Abstractions blog

The Infinite Primes and Museum Guard Proofs, Explained

A simple, step-by-step breakdown of two “perfect” math proofs.

Aubrey Wade for Quanta Magazine

In January, I spoke with Günter Ziegler, one of the authors of Proofs From THE BOOK, a compilation of some of the most beautiful and elegant proofs in mathematics. The collection was inspired by the legendary mathematician Paul Erdős, who envisioned an infinite book in which God had written the perfect proof for each theorem. Today I want to share a couple of my favorite proofs from THE BOOK. The first is an old chestnut that all math majors (including this one) bump into sometime during their education; the second came as a delightful surprise.

The volume opens with perhaps the most famous proof in mathematics:

Theorem: There are infinitely many prime numbers.

The proof we’ll give dates back to Euclid, and our version of his proof uses one of the oldest tricks in the book (and THE BOOK): the notion of a “proof by contradiction.” In such a proof, we assume the opposite of what we really want to prove, and then reason from there until we reach a statement that is clearly impossible. (Updated on March 28, 2018: A couple of readers observed in the comments section that Euclid himself didn’t phrase his proof in terms of contradiction; however, that’s how mathematicians most commonly present it today.)

So let’s assume that there are only finitely many prime numbers. If that’s the case, we can list them all — we’ll name them p1, p2, p3 and so on, all the way through some last prime, pn. Now let’s make a new number, N, by multiplying all these primes together and adding 1:

N = p1p2p3.pn + 1.

N cannot be prime, because it’s bigger than any of the numbers on our complete list of primes, and we assumed our list was complete. So N must have some factor other than itself and 1, and if we keep dividing that factor into smaller and smaller factors, we’ll eventually hit a prime number p that divides evenly into N.

But which prime number is p? It must be on our list of primes, because our list is complete. But it also can’t be on our list of primes, because none of those primes divide evenly into N: They all leave a remainder of 1. This is a contradiction, so our original assumption — that there are only finitely many primes — must have been wrong. □

(Mathematicians like to put a little box at the end of a proof, to make it easy to spot where the argument ends.)

When I first started studying proofs, I found it somehow unsatisfying that a proof by contradiction doesn’t end by sort of unrolling the contradiction backward, along the lines of “This is a contradiction, so the statement before it must be false, which means the statement before that must be false…” and so on, until we’d worked our way back to the original assumption. But the power of abstraction is precisely that we don’t have to do this each time we prove something by contradiction — we simply understand the underlying principle once, and then we can let it do the heavy lifting in proof after proof.

In our next proof we’ll do something similar, but this time we’re going to abstract the intuition behind the domino effect into a powerful mathematical principle known as induction. This says that to prove a statement about all positive whole numbers, you have to do only two things:

  1. Prove that the statement is true for the number 1. (This is called the base case, in which we knock over the first domino.)
  2. Prove that whenever the statement is true for a number n, it is also true for n + 1. (This is called the induction step, in which we show that each domino knocks over the next domino.)

Your objective
Write the next part of the blog post on the infinite primes and museum guard proofs, starting after its last sentence. The data after this point has no connection to the blog post on mathematical proofs.

Source material
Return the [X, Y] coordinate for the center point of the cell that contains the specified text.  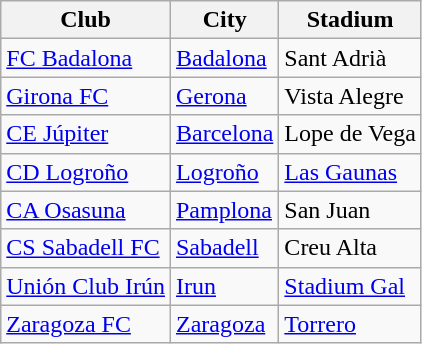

Answer to the problem
Actually, we’re going to use a variation, “strong induction,” in which the induction step requires showing that if the statement we’re trying to prove is true for all numbers from 1 to n, then it’s also true for n + 1. It’s a similar sort of logic to regular induction, but it comes in handy in slightly different settings, including the following:

Theorem: In a museum shaped like a polygon with k walls, there’s always some way to station k/3 or fewer guards so that every spot in the museum is visible to some guard. (So, for example, if our museum has 18 walls, then we need at most 6 guards. If the number of walls isn’t divisible by 3 then we get to round down, so a museum with 19 walls will also need at most 6 guards.)

In the proof that’s contained in THE BOOK, which comes from Steve Fisk, we start by drawing in a bunch of noncrossing diagonals until our museum is divided into triangles:

Figure1

Now we’re going to use strong induction to prove that it’s always possible to color the corners of the room red, yellow and blue so that every color appears exactly once in each triangle. Our induction will be with respect to the number of triangles.

So first we must prove the base case: that we can do such a coloring if our polygon is made of a single triangle. But that’s easy — we can just color the three corners red, yellow and blue, and we’re done.

Figure 2

Now for the induction step: We need to prove that if such a coloring is always possible for any polygon made of one triangle, or two triangles, or three triangles…, all the way to n triangles, then such a coloring is also possible for any polygon made of n + 1 triangles.

So let’s consider a polygon made of n + 1 triangles.  We can split it into two smaller polygons by cutting along one of the diagonals:

Figure 3

Our induction assumption tells us that each of these smaller polygons can be colored in the desired way. Now to get a coloring of the original “n + 1” polygon, all we have to do is glue the two smaller polygons back together. (If their colorings don’t match along the diagonal where we’re gluing, we can just switch around the reds, yellows and blues in one of the two polygons so it matches the other).

Figure 4

That completes our induction argument, so now we know that there’s some way to color the corners of our museum red, yellow and blue so that all three colors show up in every triangle.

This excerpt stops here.